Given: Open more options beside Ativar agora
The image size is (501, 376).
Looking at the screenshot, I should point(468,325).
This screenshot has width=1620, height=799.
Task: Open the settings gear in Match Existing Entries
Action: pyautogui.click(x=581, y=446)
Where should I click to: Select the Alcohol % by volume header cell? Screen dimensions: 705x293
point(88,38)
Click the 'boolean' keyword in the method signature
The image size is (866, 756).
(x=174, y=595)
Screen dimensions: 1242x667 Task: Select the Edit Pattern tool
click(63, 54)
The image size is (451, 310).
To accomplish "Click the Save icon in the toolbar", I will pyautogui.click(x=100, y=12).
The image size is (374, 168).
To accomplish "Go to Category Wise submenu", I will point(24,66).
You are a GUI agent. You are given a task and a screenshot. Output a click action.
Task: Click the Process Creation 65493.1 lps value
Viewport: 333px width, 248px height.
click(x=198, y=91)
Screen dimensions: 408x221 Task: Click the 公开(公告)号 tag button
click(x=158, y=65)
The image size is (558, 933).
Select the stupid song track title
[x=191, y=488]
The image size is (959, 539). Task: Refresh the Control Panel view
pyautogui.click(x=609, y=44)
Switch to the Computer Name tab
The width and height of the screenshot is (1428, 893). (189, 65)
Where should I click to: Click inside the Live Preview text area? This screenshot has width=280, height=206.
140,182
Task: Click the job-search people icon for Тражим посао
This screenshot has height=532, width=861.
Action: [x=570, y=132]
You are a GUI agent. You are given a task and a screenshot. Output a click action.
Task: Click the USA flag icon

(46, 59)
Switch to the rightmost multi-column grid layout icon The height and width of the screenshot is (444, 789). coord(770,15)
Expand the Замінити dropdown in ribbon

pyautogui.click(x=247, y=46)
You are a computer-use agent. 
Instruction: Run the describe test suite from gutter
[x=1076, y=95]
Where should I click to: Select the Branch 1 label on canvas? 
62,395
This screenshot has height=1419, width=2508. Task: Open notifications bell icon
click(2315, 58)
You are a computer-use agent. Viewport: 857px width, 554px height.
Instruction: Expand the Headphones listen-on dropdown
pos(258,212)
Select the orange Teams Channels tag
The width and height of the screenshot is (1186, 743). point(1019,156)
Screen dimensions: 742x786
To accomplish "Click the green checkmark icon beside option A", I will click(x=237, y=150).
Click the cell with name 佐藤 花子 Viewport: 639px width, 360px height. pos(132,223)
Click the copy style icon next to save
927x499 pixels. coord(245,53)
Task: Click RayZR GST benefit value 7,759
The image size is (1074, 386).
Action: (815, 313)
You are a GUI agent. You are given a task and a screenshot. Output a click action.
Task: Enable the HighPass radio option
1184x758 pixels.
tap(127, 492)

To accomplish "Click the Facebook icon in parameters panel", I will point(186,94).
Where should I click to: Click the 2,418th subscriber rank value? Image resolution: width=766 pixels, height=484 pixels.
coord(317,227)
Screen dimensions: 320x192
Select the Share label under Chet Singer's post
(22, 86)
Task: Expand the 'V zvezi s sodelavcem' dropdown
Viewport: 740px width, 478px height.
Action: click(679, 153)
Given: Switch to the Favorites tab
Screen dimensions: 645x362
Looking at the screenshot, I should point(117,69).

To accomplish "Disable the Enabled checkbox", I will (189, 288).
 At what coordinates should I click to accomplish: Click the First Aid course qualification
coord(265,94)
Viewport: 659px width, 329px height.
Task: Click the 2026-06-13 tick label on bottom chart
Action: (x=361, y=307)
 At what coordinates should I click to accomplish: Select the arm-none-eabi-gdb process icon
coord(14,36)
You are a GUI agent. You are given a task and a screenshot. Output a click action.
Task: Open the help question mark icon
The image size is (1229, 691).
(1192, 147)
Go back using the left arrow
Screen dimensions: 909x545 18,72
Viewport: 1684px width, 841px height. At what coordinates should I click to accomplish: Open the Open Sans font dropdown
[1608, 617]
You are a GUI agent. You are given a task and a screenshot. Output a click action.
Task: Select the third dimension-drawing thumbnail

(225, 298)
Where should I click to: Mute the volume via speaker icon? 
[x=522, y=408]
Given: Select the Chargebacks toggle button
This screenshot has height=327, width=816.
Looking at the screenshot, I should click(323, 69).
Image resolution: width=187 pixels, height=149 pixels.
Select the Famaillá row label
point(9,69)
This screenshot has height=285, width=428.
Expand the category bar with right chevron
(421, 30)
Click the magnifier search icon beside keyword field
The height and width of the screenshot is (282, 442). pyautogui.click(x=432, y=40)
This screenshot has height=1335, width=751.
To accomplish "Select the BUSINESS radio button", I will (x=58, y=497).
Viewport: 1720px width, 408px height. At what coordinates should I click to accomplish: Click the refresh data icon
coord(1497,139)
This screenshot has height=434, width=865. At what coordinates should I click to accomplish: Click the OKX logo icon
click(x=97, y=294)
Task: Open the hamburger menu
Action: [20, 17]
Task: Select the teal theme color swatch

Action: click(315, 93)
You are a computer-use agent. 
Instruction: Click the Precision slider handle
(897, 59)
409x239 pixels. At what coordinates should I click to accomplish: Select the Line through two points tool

** Given request **
Repeat the material above word for word, from the line with "The image size is (374, 168)." to the line with "[x=1076, y=95]", including both of those lines.

** The completed task **
The image size is (374, 168).
To accomplish "Go to Category Wise submenu", I will point(24,66).
You are a GUI agent. You are given a task and a screenshot. Output a click action.
Task: Click the Process Creation 65493.1 lps value
Viewport: 333px width, 248px height.
click(x=198, y=91)
Screen dimensions: 408x221 Task: Click the 公开(公告)号 tag button
click(x=158, y=65)
The image size is (558, 933).
Select the stupid song track title
[x=191, y=488]
The image size is (959, 539). Task: Refresh the Control Panel view
pyautogui.click(x=609, y=44)
Switch to the Computer Name tab
The width and height of the screenshot is (1428, 893). (189, 65)
Where should I click to: Click inside the Live Preview text area? This screenshot has width=280, height=206.
140,182
Task: Click the job-search people icon for Тражим посао
This screenshot has height=532, width=861.
Action: [x=570, y=132]
You are a GUI agent. You are given a task and a screenshot. Output a click action.
Task: Click the USA flag icon

(46, 59)
Switch to the rightmost multi-column grid layout icon The height and width of the screenshot is (444, 789). coord(770,15)
Expand the Замінити dropdown in ribbon

pyautogui.click(x=247, y=46)
You are a computer-use agent. 
Instruction: Run the describe test suite from gutter
[x=1076, y=95]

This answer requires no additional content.